Later on in 1899, Cajal drew the neurons in layer I of the human fetus at term and newborn. The cells laid closer to the pia and displayed smaller, often triangular or pyriform somata, and less complex processes that lacked the ascending branchlets and had a more superficial location than the cells Retzius previously described. The cells' different morphologies and the fact that Cajal and Retzius used different species at different developmental periods led to discussion about the definition of Cajal–Retzius cells. In fact, immunohistochemical studies performed at advanced developmental stages in human and macaque cortex visualize cells more similar to the cells Cajal described.

In contrast, studies from 1994 of the human mid-gestation period describe cells closer to the Retzius type.

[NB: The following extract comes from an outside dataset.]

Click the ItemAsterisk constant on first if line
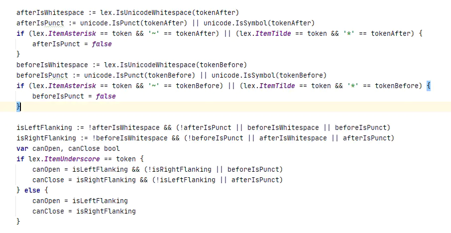Viewport: 451px width, 233px height. point(72,33)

The early descriptions by Cajal and Retzius referred to the neocortex, but since 1994 similar cells have been found in the marginal zone of the hippocampus.

Various studies then proved the Cajal–Retzius cells as being responsible for the production of reelin.

In 1999, Meyer loosely defined the Cajal–Retzius cells as the family of Reln-immunoreactive neurons in the marginal zone of the hippocampus, as so to settle a difference between the pioneer neurons, Reln-negative preplate derivatives that settle in the same area and project to the subcortical area that he had already described in 1998. He also described simpler cells with simpler morphologies in the marginal zone of rodents.

In 2005, the discovery of heterogeneous transcription factors and new sites of origin suggested that there were distinct subpopulations of Cajal–Retzius cells in different territories of the developing cortex.

As of 2017, a clear classification scheme has not been established.